Он зашел пожелать Гуннхильд доброй ночи, но не сдержал молодого любопытства и задержался послушать.
Друмба покраснела:
— Он воин. У него меч, к которому никогда не посмел бы прикоснуться колдун. И он не с гарда-конунгом, он сам по себе.
Харальд спросил:
— Это он тебе рассказал?
Друмба обычно обращалась с сыном конунга как с несмышленым меньшим братишкой, и Харальд не мог упустить случая немного подразнить ее. Девушка покраснела еще сильнее и ответила не без вызова:
— Да, это он так сказал, и я не вижу причин не верить ему.
— Следовало бы тебе, — проговорил Харальд назидательно, — давно уже выбрать возлюбленного из числа наших молодцов. Тогда ты понимала бы в мужчинах и остереглась бы верить всякому слову неведомого бродяги…

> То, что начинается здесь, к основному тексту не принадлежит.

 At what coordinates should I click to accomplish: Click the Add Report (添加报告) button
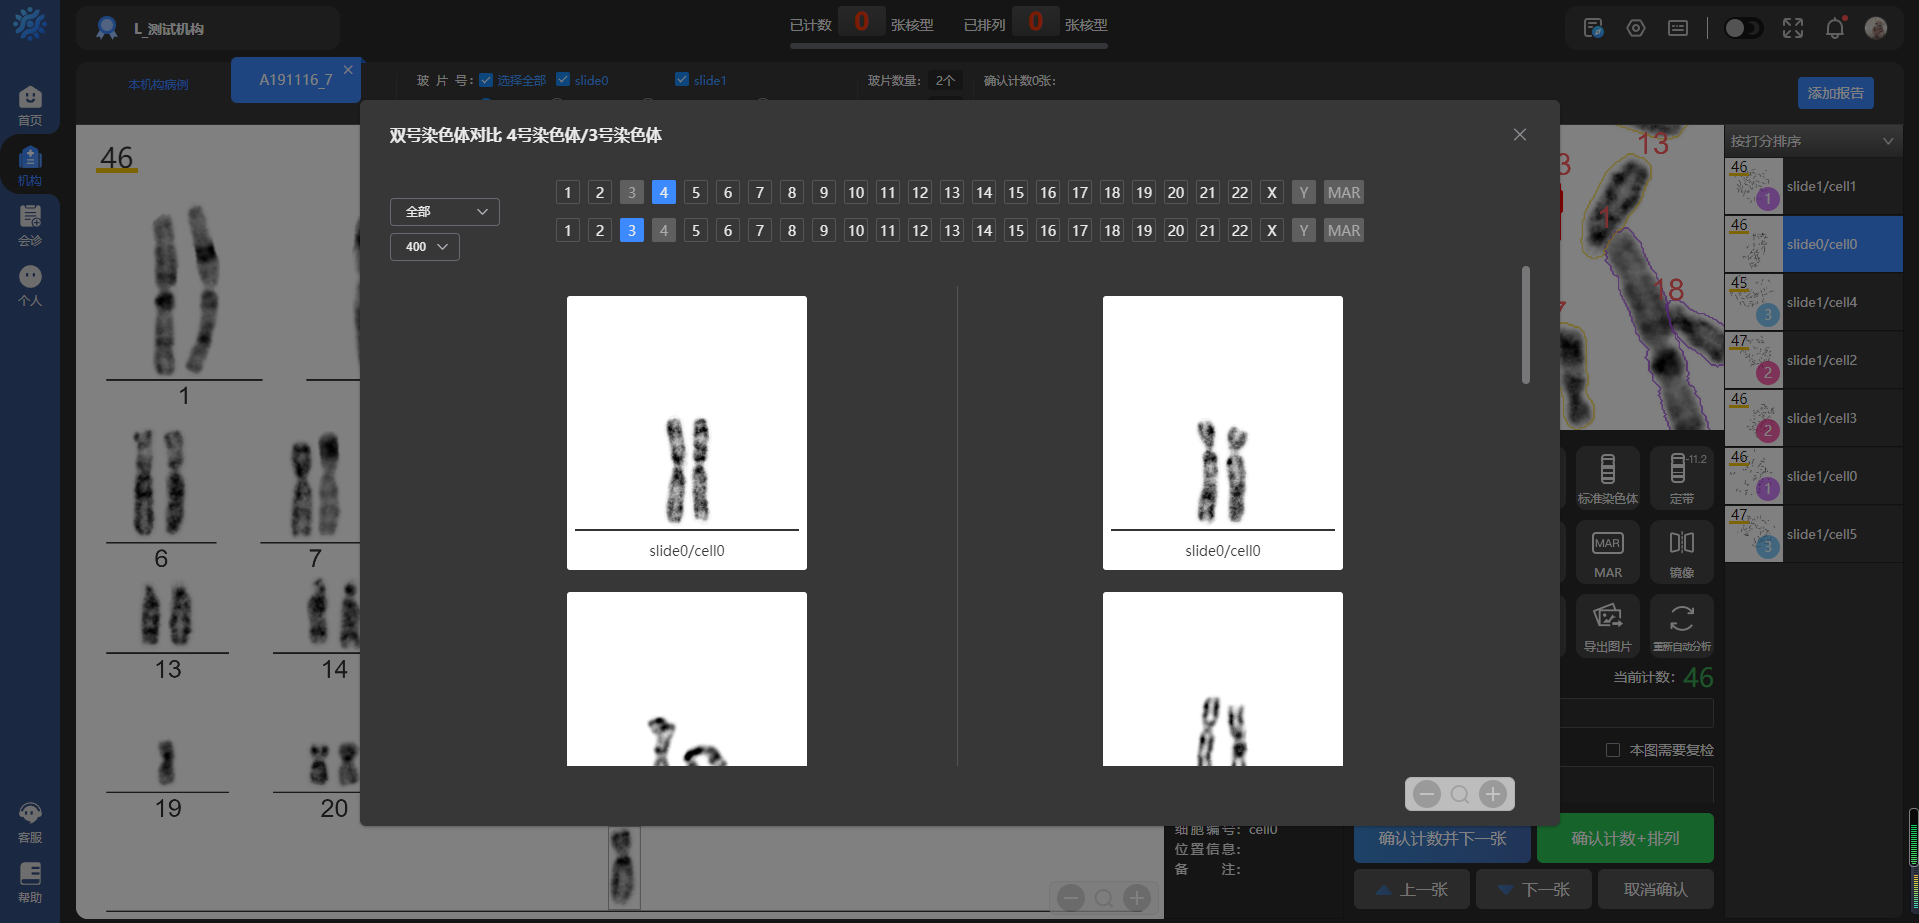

— Ты хочешь сказать, — сощурилась Друмба, — что хирдманны конунга скоро приучили бы меня к лживости женовидных мужей?..
Гуннхильд ощутила досаду младшей подруги.
— Насмешки — плохая плата за откровенность, — сказала она. — Не сердись на моего родича, Друмба. Он тоже любит тебя и вовсе не хочет, чтобы с тобой приключилось недоброе… А мы с Хрольвом, как вы оба знаете, вместе росли, и ему было не скучно гулять со мной по лугам и по берегу, хотя я не очень-то годилась для игр. А потом он стал юношей, и однажды его привезли из похода еле живого, с обломком стрелы, торчавшим в груди, у самого сердца. Лекарь на корабле боялся трогать стрелу, потому что рана была глубокая, и вместе с наконечником могла выйти наружу душа. Люди говорили, стрелок целился в конунга, но Хрольв успел заметить, как он спускал тетиву. «Если парень выживет, я назову его ярлом», — сказал мой отец.
А я вдруг поняла, что без Хрольва для меня не будет вокруг совсем ничего, кроме темноты. Я пришла туда, где его положили в доме, и сказала ему об этом…
— А он? — тихо спросила Друмба.
— Была самая середина ночи, и все кругом спали. Хрольв выслушал меня и велел размотать повязку у него на груди.